Semuanya melangkahkan kaki meninggalkan kelas dan menuju kantin. Bel istirahat sudah terdengar dari 10 menit yang lalu.

"Nah, nyampe," kata Rahma. Perut Rahma yang paling tidak bisa diajak kompromi. Sekali makan, pasti kecanduan. Satu jam tidak makan rasanya perutnya seperti ditusuk menggunakan pisau.
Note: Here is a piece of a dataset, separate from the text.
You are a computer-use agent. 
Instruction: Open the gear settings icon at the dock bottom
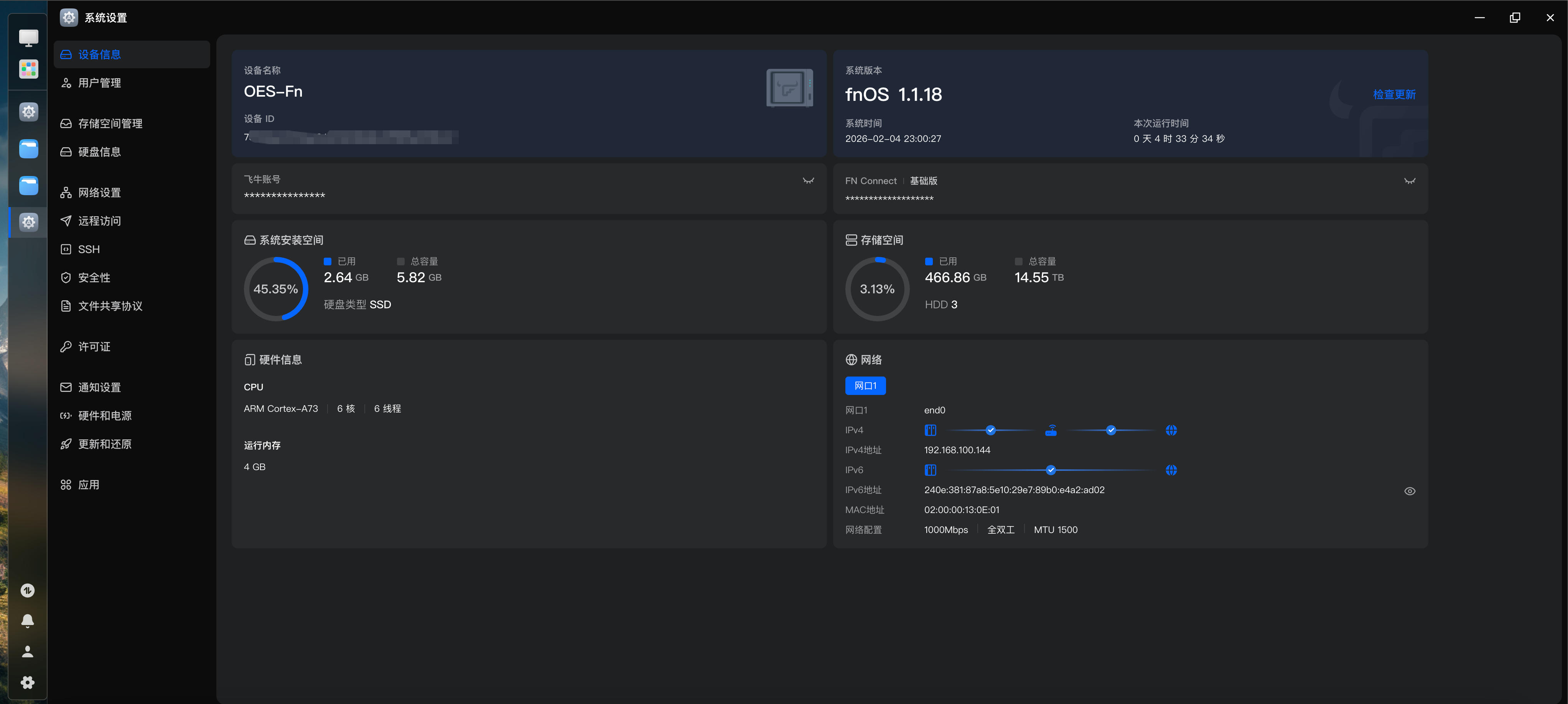click(27, 682)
"Gue beli apa ya? Beli seblak Mpok Rodiyah, deh, biar sekalian beliin Bu Rani," kata Thaya dengan memicingkan matanya ke stan seblak Mpok Rodiyah yang dipenuhi anak-anak kelas 10 dan 11.

"Yaudah semuanya mau sama apa gimana?" Tanya Nadira.

"Sama aja deh."

"Oke. Gue yang pesenin. Tapi yang bayarin Thaya," kata Nadira sambil senyum-senyum ke arah Thaya.

Thaya mendengus sebal, "Untung gue cantik, yaudah deh gue yang bayarin."

Tidak perlu waktu lama untuk menunggu pesanan seblak mereka. Nadira segera kembali dengan membawa 2 mangkuk seblak yang disusul oleh anak Mpok Rodiyah yang bernama Mbak Tutik dengan membawa sisa mangkuk yang tidak bisa dibawa oleh Nadira.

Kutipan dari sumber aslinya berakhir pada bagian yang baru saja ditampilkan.